• Ronnie Apteker


I used to be a waiter when I was at university. For seven years I waited on tables, on an average of three nights per week. The restaurant I worked at was very busy and the shifts were intense. I had a lot of fun and I worked hard. I made nice money (tax free) from tips, and it was good training. Yeah, waitering teaches you about writing stuff down, and managing expectations.

A restaurant is a very difficult business, from what I experienced. Of course the food has to be excellent, but also, the service has to be good too. Restaurants are all about people, in the kitchen, on the floor looking after customers, the food suppliers, the people who service the cooking equipment, and of course, the customers. Word-of-mouth drives restaurant success more than anything – that has been my experience. Making sure customers are delighted is what it is all about.

On a restaurant floor you typically have waiters, sometimes a host or maître d’ who welcomes you at the door, and seats you at your table (assuming you have reservation). I worked at a successful and busy restaurant. It was always packed – you had to have a reservation during peak times. Then there may be a wine steward and perhaps a sommelier. And there is always a restaurant manager, and perhaps even a hands on owner or chef, who walks around when a peak rush is over, and greets customers and chats with them. Everyone plays a role in making sure the customers feels good and that the service is the best it can be.

The roles of the restaurant manager and the host deserve some inspection. They should not be simply about mechanics, where they come by at the worst time, when you have a mouth full of food and soullessly say, in a heavy foreign accent “Is everything ok?” First of all, we don’t want “ok” we want “good” or “great”. Second of all, make sure you come over at the right time. People chewing on food struggle to talk, so put some effort in ‘manager person’, and develop some savvy. Go on some training. The restaurant manager does walk around and checks on customers, and checks that food is going out of the kitchen promptly, and that people aren’t looking around trying to get a new fork (because their fork fell on the floor), etc. But it is more than this.

A good restaurant manager makes sure you want to keep coming back. They make sincere conversation, they listen, they recommend dishes, they find your waiter when he/she is around the corner playing on their phone (which they shouldn’t be). Perhaps you are about to have a romantic evening, and the manager is helping to make sure that all goes perfectly. Perhaps the manager brings over a bunch of roses when you give the signal. The manager of a restaurant, when they are good, solves problems, facilitates and communicates.

This is what PYGIO is about. PYGIO is not about matchmaking. Yes, PYGIO does connect customers needing software talent with programming resources that can offer a development service.

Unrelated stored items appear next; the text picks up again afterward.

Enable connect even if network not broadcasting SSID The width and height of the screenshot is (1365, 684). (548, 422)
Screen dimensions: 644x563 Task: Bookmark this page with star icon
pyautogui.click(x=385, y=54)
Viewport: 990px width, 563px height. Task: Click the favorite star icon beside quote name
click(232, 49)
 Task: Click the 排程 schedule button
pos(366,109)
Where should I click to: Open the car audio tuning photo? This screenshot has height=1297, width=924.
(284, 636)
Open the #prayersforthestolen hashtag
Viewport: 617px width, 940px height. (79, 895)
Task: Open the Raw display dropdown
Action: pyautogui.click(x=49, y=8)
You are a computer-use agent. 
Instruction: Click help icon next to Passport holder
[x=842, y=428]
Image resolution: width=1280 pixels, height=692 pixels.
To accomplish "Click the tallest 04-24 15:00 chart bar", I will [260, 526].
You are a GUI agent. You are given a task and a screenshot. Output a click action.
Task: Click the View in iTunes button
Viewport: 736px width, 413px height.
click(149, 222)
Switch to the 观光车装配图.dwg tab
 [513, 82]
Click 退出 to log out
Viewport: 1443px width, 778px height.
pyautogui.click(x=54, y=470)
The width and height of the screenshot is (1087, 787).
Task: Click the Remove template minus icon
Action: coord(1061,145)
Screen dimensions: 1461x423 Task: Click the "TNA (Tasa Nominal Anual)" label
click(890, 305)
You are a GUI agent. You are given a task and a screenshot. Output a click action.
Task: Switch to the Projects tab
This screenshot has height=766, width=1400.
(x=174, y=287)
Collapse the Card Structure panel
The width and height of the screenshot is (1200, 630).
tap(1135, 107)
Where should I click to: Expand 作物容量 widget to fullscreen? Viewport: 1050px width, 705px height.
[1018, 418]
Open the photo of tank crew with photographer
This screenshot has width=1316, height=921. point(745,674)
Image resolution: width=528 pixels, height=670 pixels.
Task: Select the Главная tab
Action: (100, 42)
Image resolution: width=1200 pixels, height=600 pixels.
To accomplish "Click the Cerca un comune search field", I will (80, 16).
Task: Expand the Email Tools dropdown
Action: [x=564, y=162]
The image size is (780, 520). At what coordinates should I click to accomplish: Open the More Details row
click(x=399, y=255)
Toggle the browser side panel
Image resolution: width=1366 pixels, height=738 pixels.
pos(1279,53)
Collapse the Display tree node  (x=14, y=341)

But this connecting of people, the matchmaking, is just a small part of it. PYGIO is about making sure the marriage never ends, and that it grows from strength to strength. It is not about being a mechanical host, that is clueless, and asks you “Is all ok?” when you have a mouth full of food.

When I think back, fondly, of my days in the restaurant, I remember there were times when it was so packed, there was a queue waiting to be seated, and sometimes it was hard to run between all your tables and look after everyone like you would want to. And in those days customers did not have mobile phones to distract us them. Yeah, it was hard work, and one could not be lazy or slow to survive in a happening restaurant. Often the restaurant manager would add value, and this only works when the manager is on the ball.

At PYGIO we are on the ball, and our mission is to facilitate the journey between the customer and the software resources in such a way so as to realise the maximum potential. And so we can go from strength to strength with each customer, as we grow together.

Facilitation starts with an introduction, and then it becomes about regular and constructive communications. It is about problem solving, about being proactive, and about being a few steps ahead. The biggest challenge is about working amongst very different cultures. English is not the big obstacle here, but rather, culture. To make sure you have the best experience and result, understanding how to get things done, is the difference between winning and losing.

PYGIO makes sure you win. And not only the customers, the developers too. If everyone has a good experience, then we go from strength to strength. The customer, the software house, the talent, and PYGIO.